Примерно к пяти они все доделали, снаружи стемнело. Девчонки отправились домой, а Фрици обошла здание, заперла все двери и в последний раз выключила свет. Дома сдала папуле ключи, а Гертруд сказала вслух то, о чем все думали про себя: – Ох, Фрици, интересно, случится ли нам еще такая потеха…
Надо ей или не стоит?
Пойнт-Клиэр, Алабама
Сьюки чувствовала, что с начала ее встреч с психиатром наметился некоторый прогресс. Наконец у нее стало получаться быть рядом с Ленор и не реагировать так сильно (например, она больше не желала ее удавить), но все равно видеть Ленор в новом свете – не как мать, а как совершенно чужого человека – было очень странно, и Сьюки терялась, как ей себя вести.

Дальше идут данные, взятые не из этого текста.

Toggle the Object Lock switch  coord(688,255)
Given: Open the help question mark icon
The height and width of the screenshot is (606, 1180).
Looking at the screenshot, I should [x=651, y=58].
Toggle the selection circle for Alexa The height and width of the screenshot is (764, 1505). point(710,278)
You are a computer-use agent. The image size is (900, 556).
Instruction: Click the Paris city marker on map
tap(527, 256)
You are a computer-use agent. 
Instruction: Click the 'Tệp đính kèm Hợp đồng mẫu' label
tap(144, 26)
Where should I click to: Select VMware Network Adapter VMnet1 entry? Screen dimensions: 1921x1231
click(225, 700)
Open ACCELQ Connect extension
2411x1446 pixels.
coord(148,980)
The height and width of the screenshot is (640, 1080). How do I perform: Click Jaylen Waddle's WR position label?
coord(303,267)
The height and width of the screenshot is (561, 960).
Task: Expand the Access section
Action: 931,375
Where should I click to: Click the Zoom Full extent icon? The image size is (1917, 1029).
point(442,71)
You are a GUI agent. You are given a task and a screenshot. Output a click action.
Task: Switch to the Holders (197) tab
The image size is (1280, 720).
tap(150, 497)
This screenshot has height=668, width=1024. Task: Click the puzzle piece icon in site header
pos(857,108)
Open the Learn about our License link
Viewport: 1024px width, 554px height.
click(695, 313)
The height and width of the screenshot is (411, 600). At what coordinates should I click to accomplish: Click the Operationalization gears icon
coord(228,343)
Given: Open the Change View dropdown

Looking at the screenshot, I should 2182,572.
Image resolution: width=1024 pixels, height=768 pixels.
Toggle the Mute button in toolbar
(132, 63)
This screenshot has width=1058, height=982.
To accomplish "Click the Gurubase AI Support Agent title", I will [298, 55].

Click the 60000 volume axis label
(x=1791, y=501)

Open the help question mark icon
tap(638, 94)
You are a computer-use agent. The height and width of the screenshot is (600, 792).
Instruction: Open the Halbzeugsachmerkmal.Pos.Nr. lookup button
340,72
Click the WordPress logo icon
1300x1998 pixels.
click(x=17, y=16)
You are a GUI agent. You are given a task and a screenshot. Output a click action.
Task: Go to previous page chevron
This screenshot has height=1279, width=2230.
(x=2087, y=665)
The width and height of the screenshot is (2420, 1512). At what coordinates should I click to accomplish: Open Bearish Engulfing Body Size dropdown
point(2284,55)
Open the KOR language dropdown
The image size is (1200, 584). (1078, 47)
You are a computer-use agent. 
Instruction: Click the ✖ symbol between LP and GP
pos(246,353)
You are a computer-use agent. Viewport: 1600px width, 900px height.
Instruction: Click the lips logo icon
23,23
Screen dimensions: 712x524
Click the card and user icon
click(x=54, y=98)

Время от времени она раздумывала, не сказать ли Ленор, что знает о своем удочерении. А если сказать, что из этого выйдет хорошего? Женщине восемьдесят восемь лет, и она явно не хотела, чтобы Сьюки узнала. И так старалась от нее это скрыть, а потому, если ей все выложить, она только расстроится. Да и вряд ли удастся теперь что-то исправить. Ущерб уже нанесен. Сьюки по-прежнему обижалась и злилась, но в то же время уже была Ленор благодарна. Если не считать попыток Ленор запихнуть ее куда ни попадя, семья у Сьюки была чудесная. Лучших отца и брата не пожелаешь. Она выросла в милом доме, и отказу ей точно ни в чем не было. И не удочери они ее, кто знает, чем бы дело кончилось? Какая-нибудь техасская семья взяла бы ее, выросла бы Сьюки на ранчо, и вот это прямо катастрофа. Она панически боялась лошадей. Или же вообще никто бы ее не удочерил, она осталась бы в приюте до совершеннолетия, а потом ее оттуда вытолкали бы на все четыре стороны. И, не вырасти она там, где довелось, – никогда бы не встретила Эрла Пула-мл. Была бы совершенно другим человеком, за совершенно другим супругом замужем и с совершенно другими детьми, – а то и вообще не замужем. Как подумаешь, насколько случайно все в ее жизни, так недолго и спятить.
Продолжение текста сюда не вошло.